L’Afrique renoue avec les régimes militaires et principalement avec le retour des « néo-souverains » en treillis sur la scène politique. Pour le Directeur Afrique du Centre international de recherches sur la prévention des enfants soldats de Dakhla (Maroc), Willy Didié Foga Konefon, l’irruption des militaires traduit « un malaise social générationnel profond ».
Qu’il s’agisse de putschs militaires ou de « révolution de palais », ces irruptions traduisent les symptômes d’une véritable « pathologie politique » et un nouveau tournant historique de l’émancipation des peuples noirs, a-t-il déclaré dans un entretien accordé à Lopinion
Ainsi, pour Willy Didié Foga Konefon, par ailleurs enseignant-chercheur au département d’Histoire (Spécialisation Relations Internationales) de l’Université de Douala et membre de plusieurs sociétés savantes, tout laisse croire que le continent africain renoue avec les régimes militaires et principalement avec le retour des « néo-souverains » en treillis (Général, colonels et capitaines) sur la scène politique.
Analysant ce qui s’est passé avec l’éviction d’Ali Bongo à la tête du Gabon, le 30 août 2023 par la junte militaire portée par le Général Brice Oligui Nguema, le chercheur évoque plusieurs registres d’analyses à la fois historiques, sociaux, psychanalytiques soulignant d’emblée que « le Gabon était un magma social latent qui attendait juste une étincelle pour faire jaillir un feu dévorant ».

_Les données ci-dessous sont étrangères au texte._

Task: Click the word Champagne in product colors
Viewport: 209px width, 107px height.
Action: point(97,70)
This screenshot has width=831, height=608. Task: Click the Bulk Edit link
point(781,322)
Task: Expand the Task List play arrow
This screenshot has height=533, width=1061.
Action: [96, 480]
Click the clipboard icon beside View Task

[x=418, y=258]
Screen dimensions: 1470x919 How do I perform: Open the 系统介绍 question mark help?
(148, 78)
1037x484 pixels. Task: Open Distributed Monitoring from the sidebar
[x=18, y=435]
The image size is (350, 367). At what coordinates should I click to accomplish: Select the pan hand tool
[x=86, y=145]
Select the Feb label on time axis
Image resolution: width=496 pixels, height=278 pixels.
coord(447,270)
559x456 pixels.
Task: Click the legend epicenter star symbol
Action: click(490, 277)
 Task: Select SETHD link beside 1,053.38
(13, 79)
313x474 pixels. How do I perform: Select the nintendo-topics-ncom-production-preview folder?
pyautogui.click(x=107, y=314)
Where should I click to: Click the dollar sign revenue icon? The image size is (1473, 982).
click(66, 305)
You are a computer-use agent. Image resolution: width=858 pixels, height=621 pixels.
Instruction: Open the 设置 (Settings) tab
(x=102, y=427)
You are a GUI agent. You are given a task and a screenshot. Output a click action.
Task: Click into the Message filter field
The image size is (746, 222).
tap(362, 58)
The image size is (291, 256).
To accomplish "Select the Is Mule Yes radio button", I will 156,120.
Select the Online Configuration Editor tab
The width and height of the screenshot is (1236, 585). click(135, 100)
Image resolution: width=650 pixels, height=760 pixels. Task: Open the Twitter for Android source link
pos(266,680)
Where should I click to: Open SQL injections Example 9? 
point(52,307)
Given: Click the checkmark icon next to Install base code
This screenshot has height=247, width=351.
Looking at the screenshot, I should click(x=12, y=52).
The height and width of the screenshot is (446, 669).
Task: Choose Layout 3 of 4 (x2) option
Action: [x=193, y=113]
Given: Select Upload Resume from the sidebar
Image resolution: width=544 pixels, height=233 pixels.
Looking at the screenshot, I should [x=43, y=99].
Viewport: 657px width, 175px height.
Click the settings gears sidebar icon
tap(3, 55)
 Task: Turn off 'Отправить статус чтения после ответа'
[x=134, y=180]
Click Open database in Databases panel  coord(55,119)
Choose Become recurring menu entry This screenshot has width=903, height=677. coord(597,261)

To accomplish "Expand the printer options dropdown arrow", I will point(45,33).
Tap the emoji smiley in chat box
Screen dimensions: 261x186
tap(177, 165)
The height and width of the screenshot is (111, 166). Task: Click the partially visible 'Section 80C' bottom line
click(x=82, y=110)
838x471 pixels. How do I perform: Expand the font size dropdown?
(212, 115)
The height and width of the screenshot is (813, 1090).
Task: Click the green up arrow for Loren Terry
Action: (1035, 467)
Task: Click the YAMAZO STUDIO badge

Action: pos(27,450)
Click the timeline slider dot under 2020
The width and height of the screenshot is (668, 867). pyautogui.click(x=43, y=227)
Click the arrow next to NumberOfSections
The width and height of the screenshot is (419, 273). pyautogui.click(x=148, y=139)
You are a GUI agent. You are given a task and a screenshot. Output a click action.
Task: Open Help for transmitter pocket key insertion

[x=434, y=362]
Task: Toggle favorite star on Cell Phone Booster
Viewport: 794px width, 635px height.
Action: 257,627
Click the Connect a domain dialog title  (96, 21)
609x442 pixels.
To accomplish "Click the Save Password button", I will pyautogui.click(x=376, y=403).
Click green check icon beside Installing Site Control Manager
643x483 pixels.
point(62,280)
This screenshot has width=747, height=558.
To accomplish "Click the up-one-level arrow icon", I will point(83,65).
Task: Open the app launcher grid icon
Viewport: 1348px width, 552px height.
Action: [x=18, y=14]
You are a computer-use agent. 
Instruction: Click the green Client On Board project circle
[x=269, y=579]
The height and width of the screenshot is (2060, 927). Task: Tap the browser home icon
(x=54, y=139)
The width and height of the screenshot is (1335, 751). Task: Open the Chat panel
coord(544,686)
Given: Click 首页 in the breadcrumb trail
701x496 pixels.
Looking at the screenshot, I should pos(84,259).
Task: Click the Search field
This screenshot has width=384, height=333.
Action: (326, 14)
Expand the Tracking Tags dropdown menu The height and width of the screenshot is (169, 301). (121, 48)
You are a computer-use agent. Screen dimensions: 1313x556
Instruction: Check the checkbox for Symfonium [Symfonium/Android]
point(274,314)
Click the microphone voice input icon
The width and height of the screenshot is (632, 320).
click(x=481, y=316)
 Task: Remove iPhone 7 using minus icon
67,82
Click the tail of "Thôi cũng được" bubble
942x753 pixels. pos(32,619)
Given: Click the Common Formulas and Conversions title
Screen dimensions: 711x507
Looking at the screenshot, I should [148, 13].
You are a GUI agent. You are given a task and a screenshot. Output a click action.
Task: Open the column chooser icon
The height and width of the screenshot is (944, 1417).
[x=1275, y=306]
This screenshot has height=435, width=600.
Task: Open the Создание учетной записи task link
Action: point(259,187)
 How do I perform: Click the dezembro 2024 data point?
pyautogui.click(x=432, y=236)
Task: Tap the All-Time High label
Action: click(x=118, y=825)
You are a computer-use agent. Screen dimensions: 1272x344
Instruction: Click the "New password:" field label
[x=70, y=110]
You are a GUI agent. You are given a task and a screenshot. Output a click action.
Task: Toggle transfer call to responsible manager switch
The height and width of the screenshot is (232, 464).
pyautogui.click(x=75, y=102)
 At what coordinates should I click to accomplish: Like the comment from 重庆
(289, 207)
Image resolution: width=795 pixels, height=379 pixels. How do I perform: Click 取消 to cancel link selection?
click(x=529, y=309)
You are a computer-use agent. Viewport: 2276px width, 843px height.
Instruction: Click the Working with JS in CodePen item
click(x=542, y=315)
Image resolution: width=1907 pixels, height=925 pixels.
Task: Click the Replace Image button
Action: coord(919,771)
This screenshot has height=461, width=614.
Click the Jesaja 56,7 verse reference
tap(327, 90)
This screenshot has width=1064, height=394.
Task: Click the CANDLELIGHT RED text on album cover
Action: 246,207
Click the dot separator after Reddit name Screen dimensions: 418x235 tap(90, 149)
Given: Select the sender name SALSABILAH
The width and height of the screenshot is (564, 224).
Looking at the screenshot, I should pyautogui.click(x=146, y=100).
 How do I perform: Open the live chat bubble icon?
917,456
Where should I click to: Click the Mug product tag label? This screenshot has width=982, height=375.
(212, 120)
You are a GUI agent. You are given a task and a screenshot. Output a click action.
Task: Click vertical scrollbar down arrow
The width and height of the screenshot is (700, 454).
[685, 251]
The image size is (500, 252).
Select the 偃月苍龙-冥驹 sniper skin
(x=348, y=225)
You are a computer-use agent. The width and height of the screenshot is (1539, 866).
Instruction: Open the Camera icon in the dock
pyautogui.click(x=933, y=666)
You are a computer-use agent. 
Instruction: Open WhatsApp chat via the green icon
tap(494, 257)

En outre, poursuit-il, les manifestations dans la rue de Libreville et de Port-Gentil, ponctuées par la révolte des populations relativement aux évènements post-électoraux de 2016 après la « victoire du parti PDG » sur celui de son rival politique, Jean Ping, qui consacrait Ali Bongo comme vainqueur de l’élection présidentielle, étaient déjà fort révélatrices du complexe psychique des Gabonais dans ce temps social et politique agité.
Par ailleurs, l’incapacité physique d’Ali Bongo, suite à son accident vasculaire cérébral survenu en octobre 2018, a constitué un handicap sérieux à sa puissance pour gouverner le Gabon ces dernières années. C’est dire que l’idée de briguer un troisième mandat était sur le plan analytique, la preuve d’une cécité politique et de tout son « brain-trust », a estimé Willy Didié Foga Konefon faisant par la suite remarquer que « les Gabonais en avaient assez de voir à la tête de leur pays un homme physiquement malade et incapable de répondre aux besoins sociaux urgents de son peuple ».
Poursuivant son analyse, le chercheur a également évoqué « l’accentuation des inégalités sociales, le taux de chômage grandissant et le favoritisme qui étaient des traits caractéristiques de la gouvernance ces dernières années ».
D’après ce dernier, tout ceci a constitué « un cocktail social explosif latent ». Car, les Gabonais ne comprenaient qu’un Etat pétrolier aussi riche que le leur et aux ressources naturelles très variées avec une population pas si importante puisse croupir dans la pauvreté, être en manque d’hôpitaux sérieux, d’infrastructures de pointe, d’Universités arrimées aux normes de la mondialisation.
Rien donc de surprenant si « le renversement d’Ali Bongo et de ses proches a été accueilli avec enthousiasme par le peuple gabonais qui se sentait frustré et victime de l’ancien ordre », selon Willy Didié Foga Konefon persuadé que les liesses populaires observées dans les villes de Port-Gentil, Libreville, Lambaréné, Bitam et Oyem, le jour du renversement et les journées suivantes, ont témoigné des régimes pulsionnels des Gabonais.